Cautious approach of the agri and chemical sectors
‘At present, the chemical sector actively investigates investing in processing agricultural feedstock,’ says Daan Dijk. ‘And many agri industries invest in enhanced chemical research. The two sectors are still wide apart, having very different business models, risk perceptions and ROI expectations. But the case for moving closer is compelling on both sides. The chemical industry discovers the high value molecules that agriculture can supply, and agri industries perceive the vast opportunities of making more from their products: both through the valorisation of the whole crop, and through the production of chemicals, that sell at a higher price than food, feed and indeed energy. In a merged industry, agri would earn a higher income per hectare – so it could invest more and thereby boost land productivity. The chemical industry would bring its operational excellence to the combined efforts. Together, they could be very strong. Biorefinery and biotech are the next wave of innovation.’
Indigenous feedstock
According to Rabobank, the prospect of such a biobased economy is particularly appealing for Europe. Both its agri and chemical sectors are strong. Europe has the know-how: chemical engineering, bioneering, agronomy, ICT. It has a huge internal market. And last but not least, in the biobased economy Europe would have a reliable indigenous feedstock for its chemical industry: both wood and sugar (at world market prices, as Dutch SuikerUnie continues to stress).
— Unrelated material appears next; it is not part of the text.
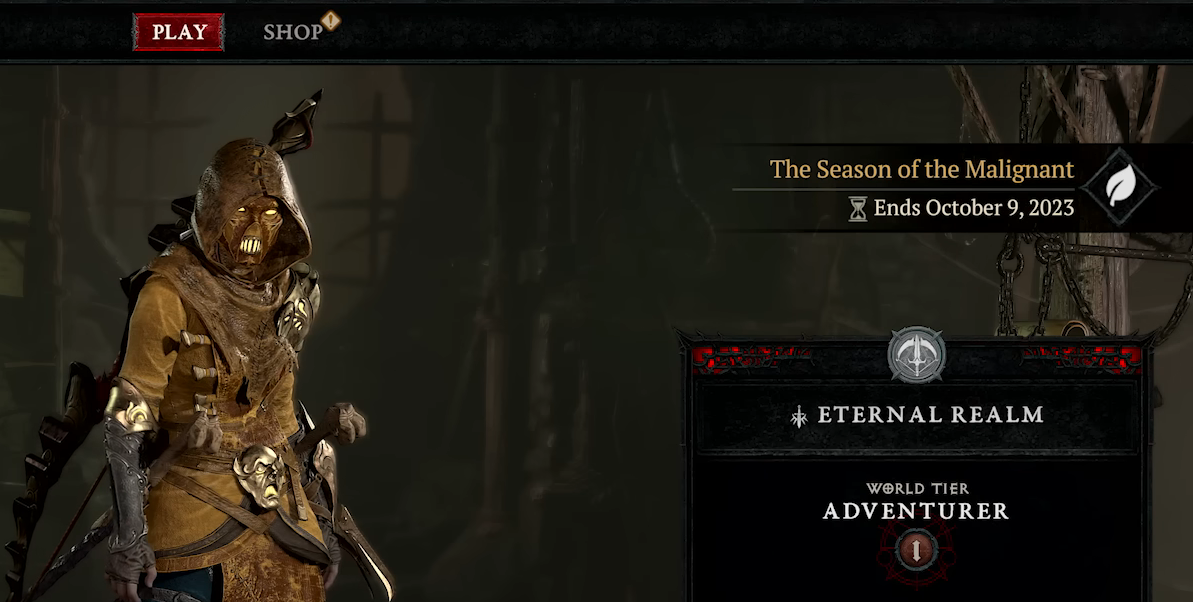Click the ADVENTURER difficulty label

point(916,511)
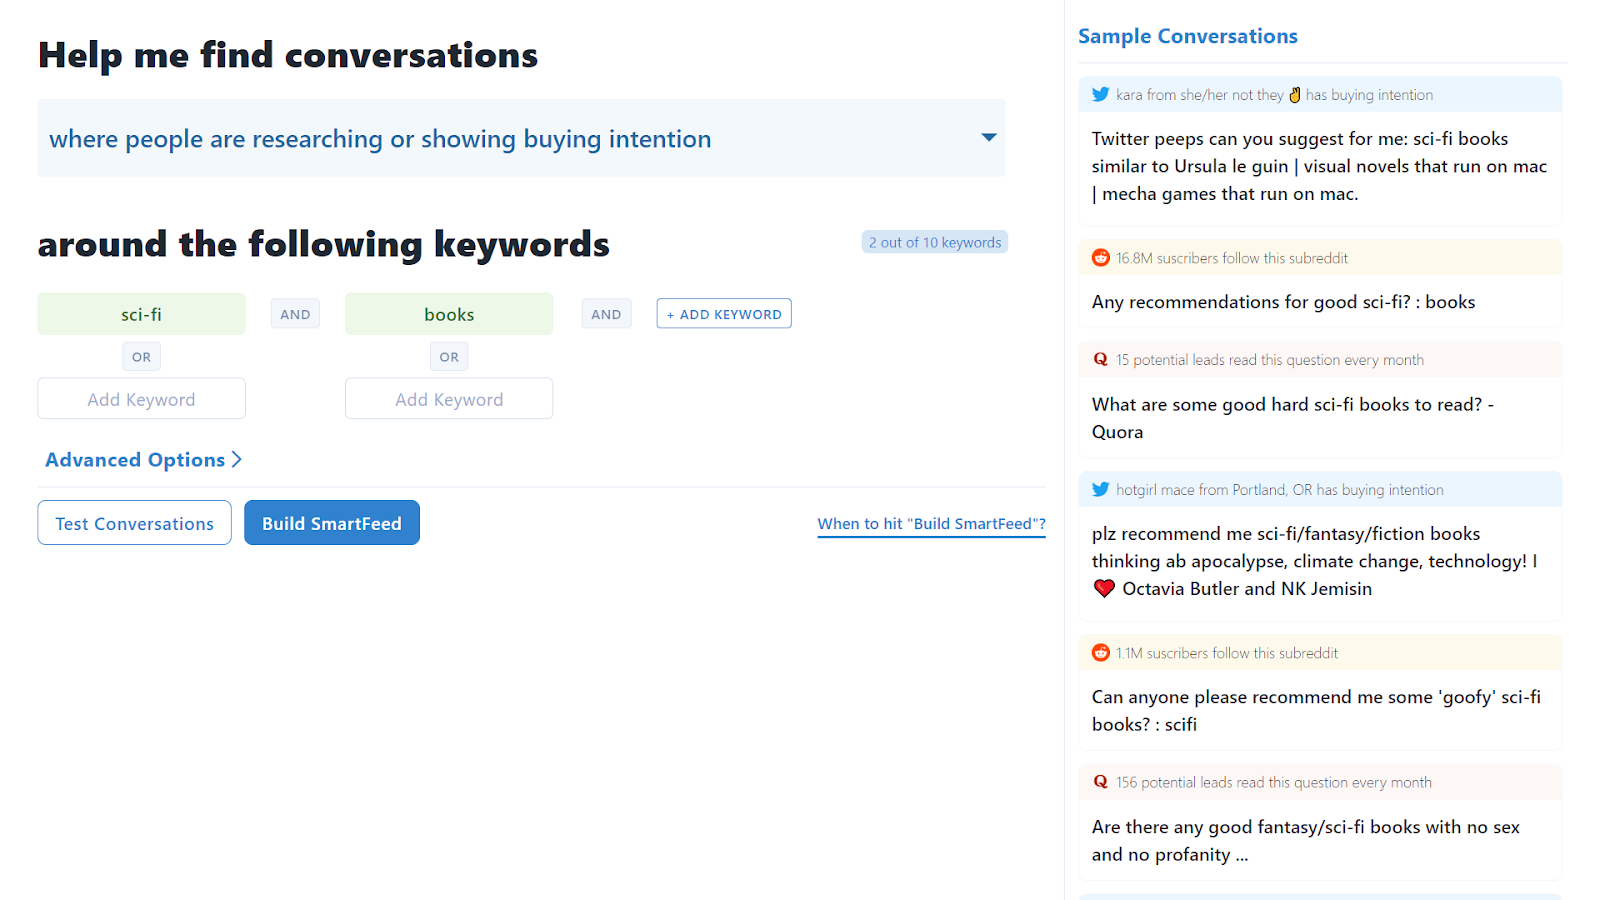1600x900 pixels.
Task: Click the Twitter icon beside kara's tweet
Action: 1100,95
‘In this biobased economy,’ says Dijk, ‘Rabobank would like to come in as early as possible. As a long-term capital supplier to agriculture, it has ample insight in the market dynamics of agri commodities. Many outsiders perceive these markets as very risky: having many small-scale suppliers, weather risk, heterogeneous feedstock, volatile prices, complex logistics, and poor security of supply. And indeed, for instance the sugar price is volatile – but sugar never saw a price hike as high as that of oil in 2008. And there are approaches that can shield companies from some of these risks. Long-term supply contracts for commodities like sugar and starch are quite common.’
A stable biobased supply chain
Integration could be up or down the supply chain, but the latter is much more likely because the chemical industry (or chemicals) will hardly invest in a business (agriculture) that it perceives as more risky and that has a lower rate of return. The chemical industry will pursue long-term contracts and invest in joint ventures (like the early movers BioAmber, Nature Works and Dupont-Tate and Lyle). Much of the movement will have to come from the agri industry. Few people are aware that a solid 70% of total capital in a biobased supply chain like the plant bottle is agri related. But agribusiness is cautious by nature. Rabobank foresees that multiple investors of different sizes could contribute to projects they could not support independently; both private equity and banks could be part of such a scheme.
‘A stable biobased supply chain in such projects would be of the essence. Partners would assure to each other stable, predicted and contracted cash flows. Project exposure to long-term commodity and/or price risks should be mitigated. And parties should pursue due diligence to assess the main risks. Keeping these requirements in mind, parties as different as chemical and agri industries could embark upon a common adventure.’ Says Daan Dijk.